── Text to read

- Cullen Bohannon (Anson Mount) begins his vengeful search.
- Episode no.: Season 1 Episode 1
- Directed by: David Von Ancken
- Written by: Tony Gayton; Joe Gayton;
- Editing by: Skip Macdonald
- Production code: 101
- Original air date: November 6, 2011

Guest appearances
- James D. Hopkin as Senator Jordan Crane; Ted Levine as Daniel Johnson; Robert Moloney as Robert Bell; Tom Carey as the Union soldier;

Episode chronology
| ← Previous — | Next → "Immoral Mathematics" |

= Hell on Wheels (Hell on Wheels episode) =

"Hell on Wheels" or "Pilot" is the pilot and first episode of the first season of American television drama series of the same name, which premiered November 6, 2011, on AMC in the United States and on TCM in the UK. The episode was written by developers Tony Gayton and Joe Gayton, and directed by David Von Ancken. The pilot introduces the series' protagonist, Cullen Bohannon (Anson Mount), a former Confederate soldier whose quest for vengeance has led him to the Union Pacific Railroad's westward construction of the first transcontinental railroad.

────
── Given information

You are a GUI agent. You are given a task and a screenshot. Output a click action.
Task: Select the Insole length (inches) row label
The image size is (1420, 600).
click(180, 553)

────

In the text on the "Hell on Wheels" pilot episode, who handled the editing?

• _Answer to the exercise_: Skip Macdonald